However, this government has to live with the Sabarimala controversy till the next state elections, due in May 2021

By Santosh Kumar in New Delhi

  • Published 18.11.19, 4:18 AM
  • Updated 18.11.19, 4:18 AM
A devotee at a temple before their pilgrimage to Lord Ayyappa temple in Sabarimala in Chennai on November 17, 2019.
A devotee at a temple before their pilgrimage to Lord Ayyappa temple in Sabarimala in Chennai on November 17, 2019. (PTI)

Political compulsions rather than any perceived “ambiguity” in the Supreme Court’s latest Sabarimala ruling has prompted Kerala’s Left Front government to adopt a cautious stand on allowing women of childbearing age to enter the temple.

After the Supreme Court had in September 2018 quashed the traditional ban on women aged 10 to 50 visiting the shrine, the state government had enthusiastically enforced the order in the face of violent protests by Sangh parivar activists.

Now, routed in the summer general election from Kerala as an apparent result of the controversy, the Left is wary of repeating the “misadventure”.

While the apex court referred the case to a larger bench last week, the minority judgment had emphasised that the original verdict had not been stayed and directed the state authorities to enforce it.

Still, some confusion has been generated in the public domain with various political parties and judicial luminaries opening a debate on whether the verdict still holds and airing their conflicting interpretations.

This fog of doubt has come in handy for the ruling Left. With a new, two-month pilgrimage season kicking off at the shrine on Saturday, the police --- which had last autumn and winter escorted young women to the temple --- are now turning back women of childbearing age.

This time last year, Kerala had witnessed large-scale violence and hooliganism, unleashed mainly by the BJP in the name of “Ayyappa devotees” to protest the government’s move.

**Data extract:**

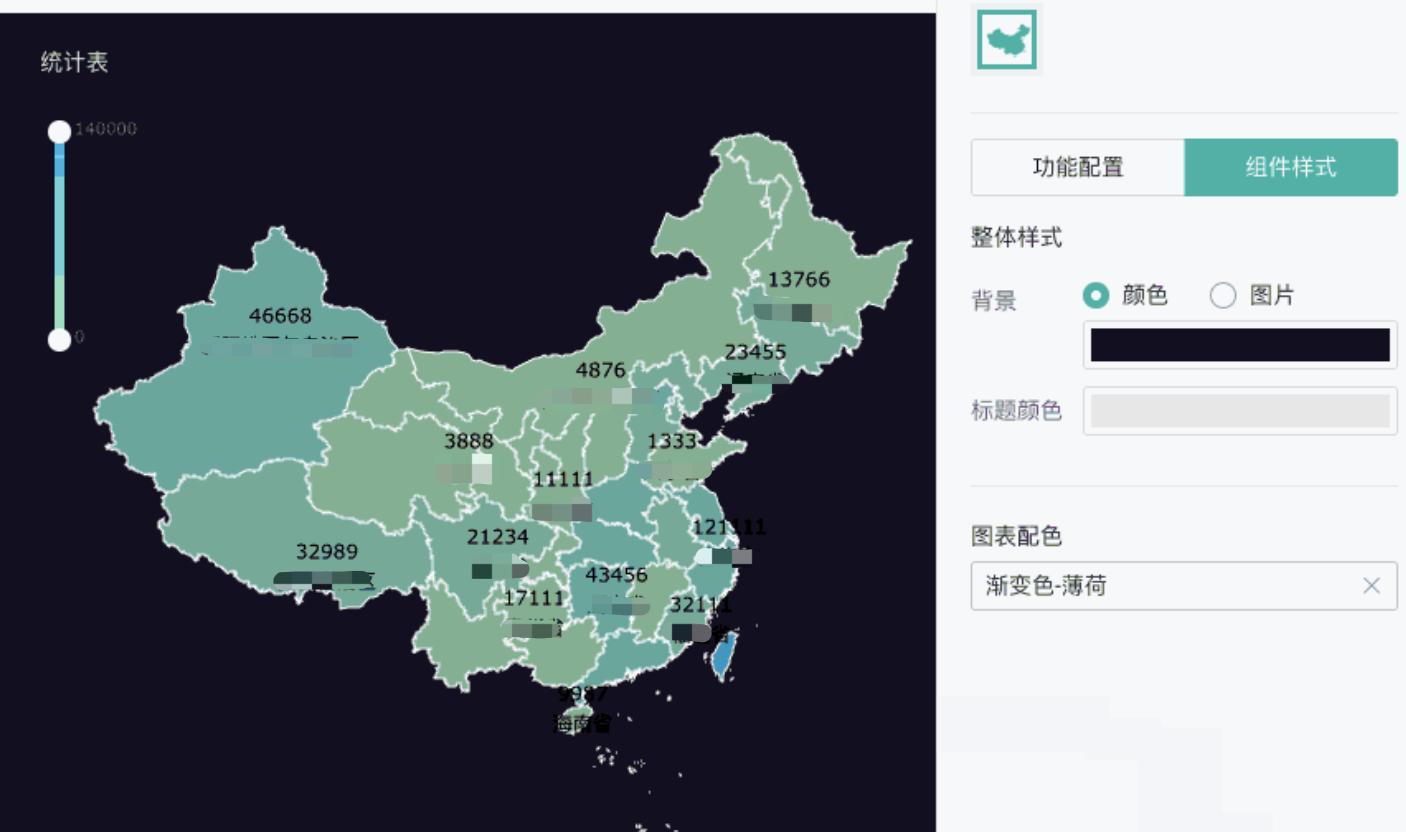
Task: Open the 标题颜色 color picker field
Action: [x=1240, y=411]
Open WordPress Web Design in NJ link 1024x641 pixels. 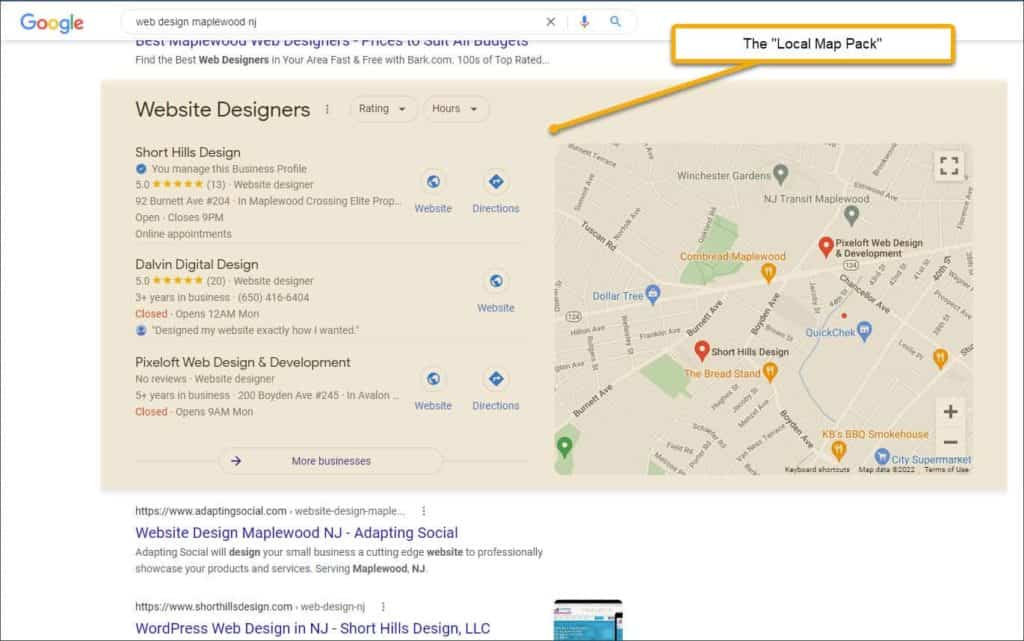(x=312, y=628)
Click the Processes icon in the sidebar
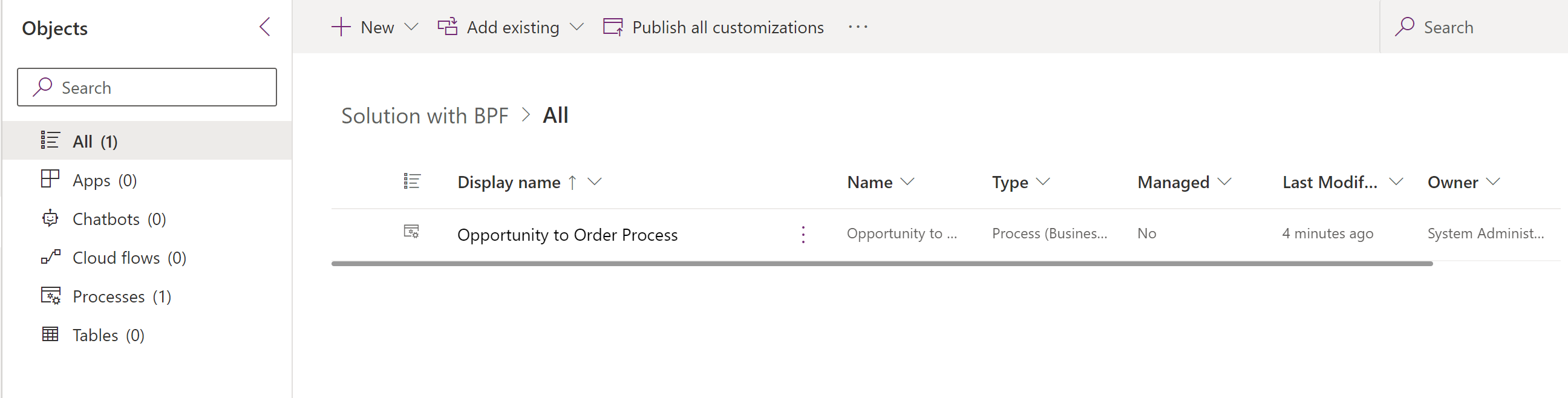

**What this exercise asks:**
**a.** Answer these from the Sabarimala article, one per line:
(i) When are Kerala's next state elections due?
(ii) In what month and year did the Supreme Court quash the traditional ban on women visiting the shrine?
(iii) How long is the pilgrimage season that began on Saturday?
**b.** Carry on the Sabarimala article, beginning right after its final sentence.

**Answers for the tasks:**
**a.**
(i) May 2021
(ii) September 2018
(iii) Two months

**b.**
The involvement of upper caste Hindu bodies such as the Nair Service Society had provided legitimacy to the “Save Sabarimala” movement, brewing anti-government sentiments among believers, many of them Left supporters.

It was clear the Pinarayi Vijayan government had failed miserably to assess the public sentiment. In the general election, the Left won just one of the state’s 20 Lok Sabha seats.

While the CPM put up a brave front all along, its subsequent actions confirmed that its Sabarimala stand had hurt the party badly. It launched a house-to-house visit by senior leaders explaining the circumstances that had prompted the government to promote the safe entry of young women into the temple.

The move has borne results. In the recent Assembly by-elections, the Left won the Konni seat in Pathanamthitta district, the abode of Ayyappa and the epicentre of last year’s agitation.

However, this government has to live with the Sabarimala controversy till the next state elections, due in May 2021.

Last week’s court decision has inadvertently prolonged the issue, much to the Left’s discomfort. Current Chief Justice of India S.A. Bobde is due to retire in April 2021. Going by precedent, the seven-judge bench might well hear the Sabarimala case just before the state elections.

It is important for the CPM to remedy the Sabarimala fault lines without explicitly admitting it is doing so to remain politically relevant.